For answer Hale locked his arms around her, and when the door opened, he went in ahead of her and pushed open the shutters. The low sun flooded the room and when Hale turned, June was looking with wild eyes from one thing to another in the room—her rocking-chair at a window, her sewing close by, a book on the table, her bed made up in the corner, her washstand of curly maple—the pitcher full of water and clean towels hanging from the rack. Hale had gotten out the things she had packed away and the room was just as she had always kept it. She rushed to him, weeping.
“It would have killed me,” she sobbed. “It would have killed me.” She strained him tightly to her—her wet face against his cheek: “Think—think—if I hadn't come now!” Then loosening herself she went all about the room with a caressing touch to everything, as though it were alive. The book was the volume of Keats he had given her—which had been loaned to Loretta before June went away.
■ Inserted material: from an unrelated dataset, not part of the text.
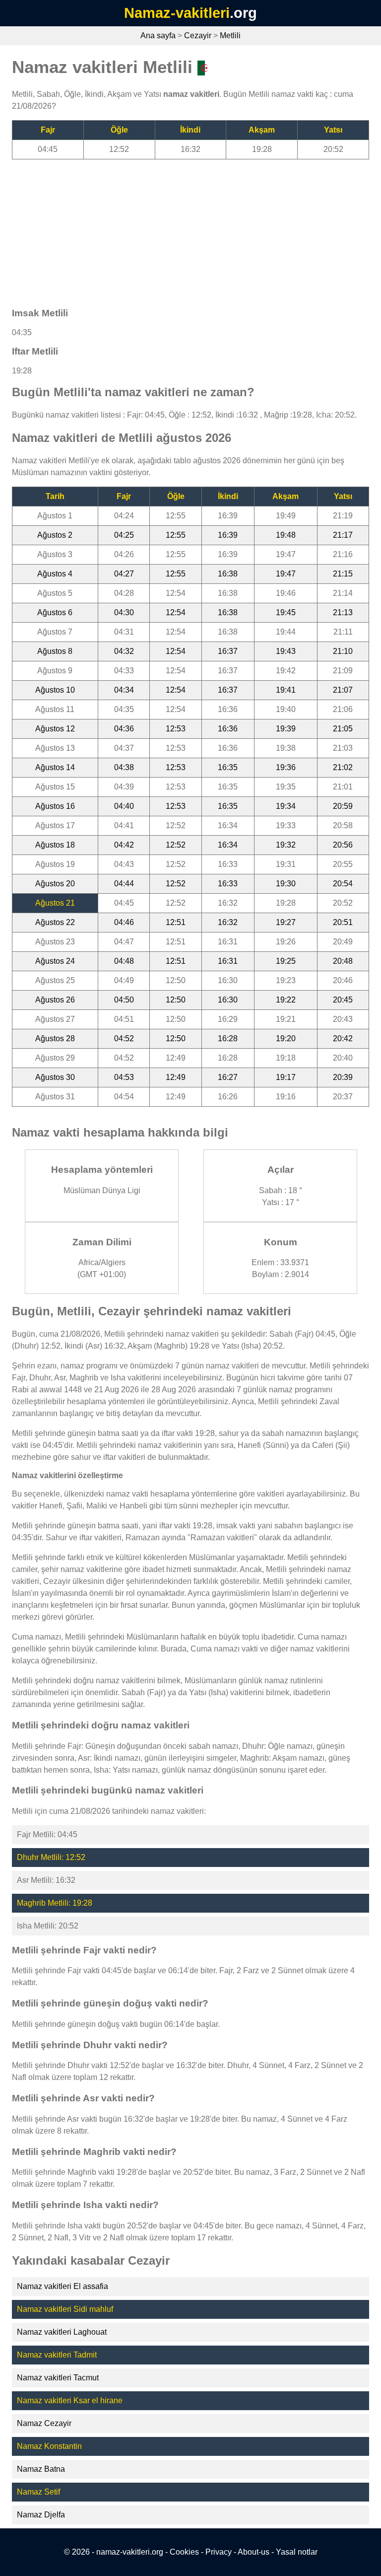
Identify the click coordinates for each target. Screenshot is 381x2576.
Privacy (218, 2552)
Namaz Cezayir (44, 2423)
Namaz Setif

“Oh, I wrote for it and wrote for it,” she said.
“I found it in the post-office,” said Hale, “and I understood.”
She went over to the bed.
“Oh,” she said with a happy laugh. “You've got one slip inside out,” and she whipped the pillow from its place, changed it, and turned down the edge of the covers in a triangle.
“That's the way I used to leave it,” she said shyly. Hale smiled.
“I never noticed that!” She turned to the bureau and pulled open a drawer. In there were white things with frills and blue ribbons—and she flushed.